American standards - (Kimble & Corning, ASTM) nominal pore size, in microns, Medium 10-15 µm, Fine 4-5.5 µm
European standards - (Robu & Schott, ISO 4793) nominal pore size, in microns, P3 (P40) 16-40 µm, P4 (P16) 10-16 µm
- I had no idea about all this. Why on earth can't we just standardise these things. Anyway, thank you very much. I have always wondered exactly what the pore sizes represented.
-
(6) ...What is a least polar couple of spots with delta Rf 0.05 (often called "eight", "8") which you would separate via DCVC?...

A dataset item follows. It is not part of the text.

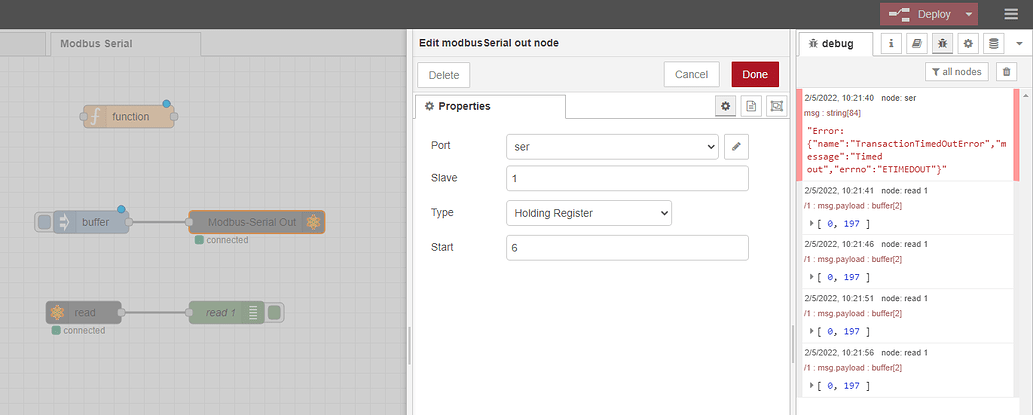
Task: Open the main hamburger menu
Action: click(1011, 14)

- I only do DCVC. If it fails the next stop is prep. HPLC. Fortunately it still hasn't failed. As with all normal phase chromatography super non-polar compounds separation sucks. That said I have often columned stuff (not super non-polar) that appears to be one compound by TLC and managed to get two compounds of the column. Behold the power of slow step gradient elution. I have achieved truly mind boggling separations over only 20 fractions. The worst column ever occurred 1.5 years ago. I kept getting a fair bit of each diastereoisomer clean but it took 5 columns to get it fully separated. Still it was easily done in one day by using the same column 5 times and only collecting 30 fractions per column.
-
(7) Do you always start from heptane even for very polar mixtures?

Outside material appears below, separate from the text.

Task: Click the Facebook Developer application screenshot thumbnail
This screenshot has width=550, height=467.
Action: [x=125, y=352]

- Yes! It gets the stuff off the Celite on to the silica and wets the column so that it runs well. Generally I do 4 x hexane, heptane or pet. ether first.
-
(8) ...can I use toluene/ethyl acetate, chloroform/ethyl acetate or chloroform/methanol mixtures successfully?...
- Yes! You can even use really low boiling solvents such as acetone, dichloromethane, ether etc. but due to evaporation it is easier to work with higher boiling solvents. Where I work now hexane and heptane has been replaced with 40-60 petroleum spirit which I use for my columns without too much difficulty. Remember to have the pump exhaust in the fume hood, especially with the low boiling solvents.
-
(9) ...Does it work substantially better [with Celite] than preadsorbtion on silica gel?...

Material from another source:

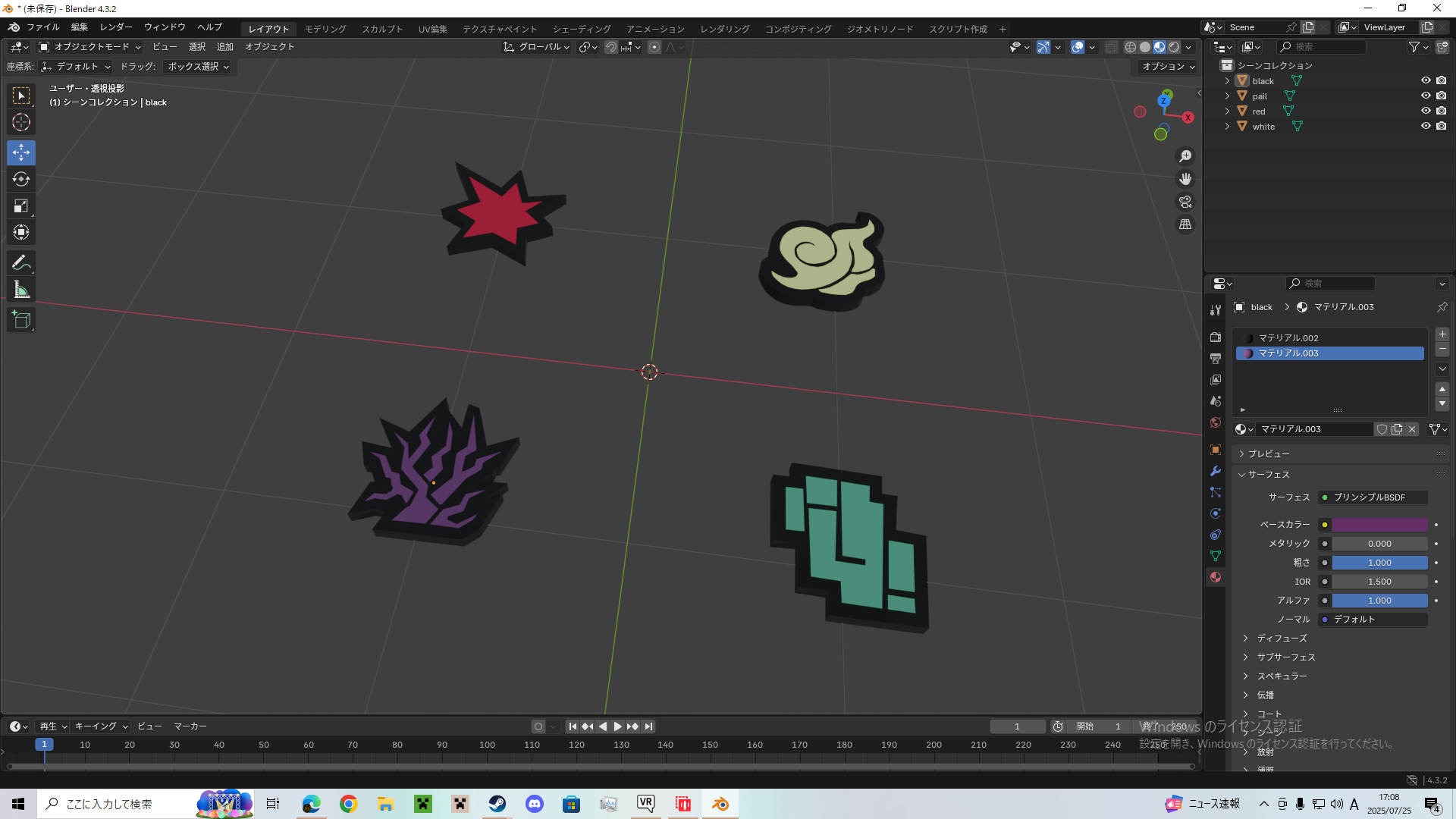Open the オブジェクトモード mode dropdown
Viewport: 1456px width, 819px height.
(x=90, y=47)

-Yes! Celite is easier to handle and it doesn't affect resolution.
-
(10) ...Does this trick with Celite work even if a sample is only sparingly soluble in an eluent?...
- It doesn't matter what your eluent is. Dissolve your compound in something polar that is easy to get rid of, for example ethyl acetate or methanol. Add Celite, concentrate in vacuo and load it on the column. Ensure that you have removed all solvent prior to loading. A lot of say methanol in the Celite will compromise resolution.
-
I hope that helps. If you are new to this area please read the previous post and check out the following paper (a copy can be supplied upon request):
-
Dry Column Vacuum Chromatography, D.S. Pedersen and C. Rosenbohm, Synthesis, 2001, pp. 2431-2434.
-
Let me know if you have more comment, suggestions or questions. D!